脳の研究は、以前は大脳生理学と呼ばれて、サルやネズミを使って実験していました。しかし、コンピュータと装置の発達によって、直接人間の脳を調べられるようになってきたのです。
 その成果を実際に人の生活に役立てるために、「脳を鍛えるにはどうしたらよいのか」をテーマに据えました。肉体を鍛える、あるいは衰えさせないために、私たちはジョギングをしたり、筋力トレーニングをします。脳も肉体の一部ですから、機能を衰えさせない、もしくは失われた機能を元の状態に戻すためには、日々の鍛錬が必要だと考えました。

――非常に単純明快ですね。
(川島)そうなんです。そこで私たち研究チームは、10年以上にわたる数百の研究をすべて見なおして、何をすれば脳が活発に働くのかを調べてみたんです。すると、その結果は私たちの直観とは大きく乖離した事象でした。

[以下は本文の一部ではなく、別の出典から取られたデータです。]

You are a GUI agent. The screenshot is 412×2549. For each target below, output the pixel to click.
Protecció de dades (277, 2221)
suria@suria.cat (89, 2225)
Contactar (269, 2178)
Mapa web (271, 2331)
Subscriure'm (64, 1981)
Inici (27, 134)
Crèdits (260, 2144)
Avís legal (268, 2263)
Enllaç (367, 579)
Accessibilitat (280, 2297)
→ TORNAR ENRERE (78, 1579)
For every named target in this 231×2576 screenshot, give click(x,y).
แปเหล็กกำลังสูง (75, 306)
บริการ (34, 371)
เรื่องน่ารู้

 私たちは普通「難しいことを考えているときにこそ、脳をたくさん使っている」と考えますよね。しかし、実験の結果、一桁の計算など、単純なことをしているときに脳が活発に働くという事実が膨大な研究データから判明したんです。

――専門家から見ても、意外な結果だったわけですね。
(川島)医学の常識では脳の中で計算を司る部分は、左の頭頂葉の一部でしかないと考えられてきました。ところが、実験してみると、右脳も左脳も頭頂葉も使うネットワークで計算をしていることがわかりました。小学生や中学生だけでなく、大学生や大学教授といった高度な計算が出きる人に「1+1=」といった単純な問題を解いてもらっても脳は活発に働きます。
さらにもっと脳が働くのは、実は音読をしているときだという事実にも至ったんです。「これは使えるぞ」と直感しましたね。